Tags: #Fiction, #Action & Adventure, #Thrillers, #Espionage

The Fraternity of the Stone (50 page)

"Someone, for one of those twisted motives, did! Maybe it wasn't you. But you were ready enough to have me kill that boy and his parents in France. To me, you're no different than the self-righteous bastard who did kill my parents. If I'm a sinner, you're a sinner. And I think it's time we atoned for our sins, don't you?"

Ray stared again at the time. Less than five minutes now.

"Drew. For Christ's sake... "

"Yes, that's right. Now you're getting it. For Christ's sake."

Suddenly exhausted, he felt himself tremble. The yacht rumbled farther into the blackness of the Bay. Behind, the blaze of the house had diminished to a glow.

"You don't think I'd blow myself up with you?" Drew asked. "The way I feel right now, I can't think of a reason not to."

"No." Ray's eyes flickered with sudden hope. "You can't. You don't dare. It's suicide. You'd automatically damn your soul to Hell."

"Of course. But I deserve to go to Hell. Certainly you do. Because of the hit on the monastery. Because of Janus and the attacks on the Church."

"But wait a minute, Drew. There isn't really a Hell. What are you talking about?"

Drew's exhaustion intensified. He could hardly listen.

"There's no God, Drew. You've got your mind confused by superstition. Shut off that timer. Please. Let's talk."

"We are talking. No God? No Hell?

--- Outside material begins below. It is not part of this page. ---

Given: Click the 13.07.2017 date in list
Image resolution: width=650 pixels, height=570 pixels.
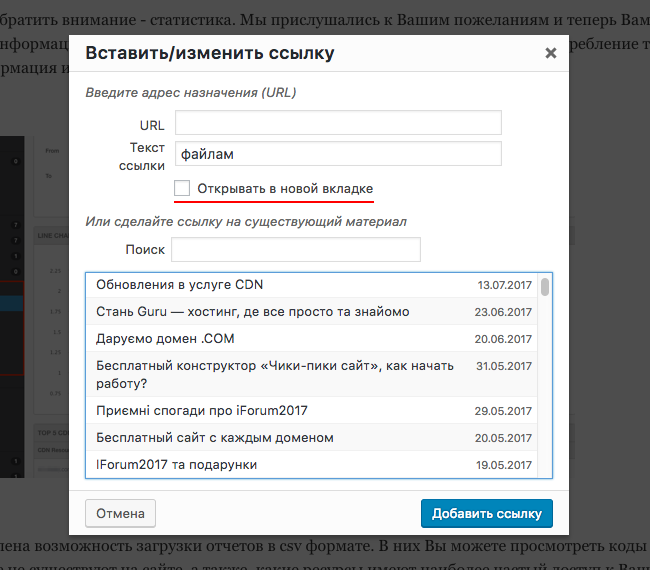Looking at the screenshot, I should click(x=504, y=286).
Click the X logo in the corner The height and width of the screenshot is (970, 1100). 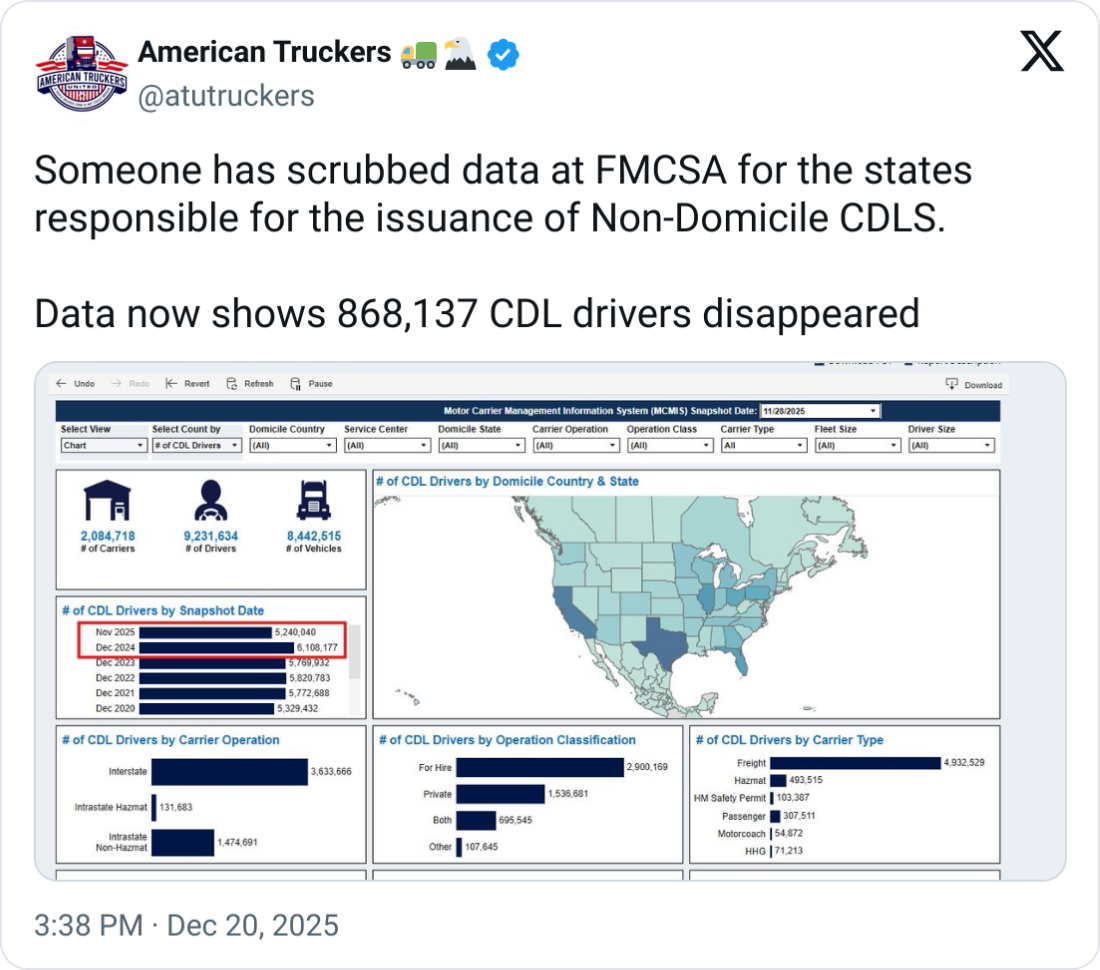point(1041,51)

Do you feel like gambling, Ray? What do you say we find out?"

"No!"

"That's too bad. Because I'm in a gambling mood. I have to be honest, though. You're right. I don't intend to commit suicide."

"Then you'll shut off the timer?"

"No. I've got something else in mind. A test. Just before the yacht explodes, you and I are going over the side."

"We're miles from shore! That water's freezing! We'd never be able to swim to - "

"Maybe. That's what I mean by gambling. There was a time, back in the Middle Ages, when they tested to see if someone was a sinner by throwing that person into freezing water and forcing him to stay there for hours. He passed the test if God allowed him to live. What I'm thinking is, if we die in the water, God wasn't happy with us. But it wouldn't be suicide. Because God's in control now. If He allows us to survive, if He lets us make our way to shore, it'll be a sign that He isn't angry. He'll be giving us the chance to save our souls."

Ray trembled. "You've gone crazy." He stared at the cold, dark water. At the timer. Almost three minutes. "What do you want to know? Just turn off the - !"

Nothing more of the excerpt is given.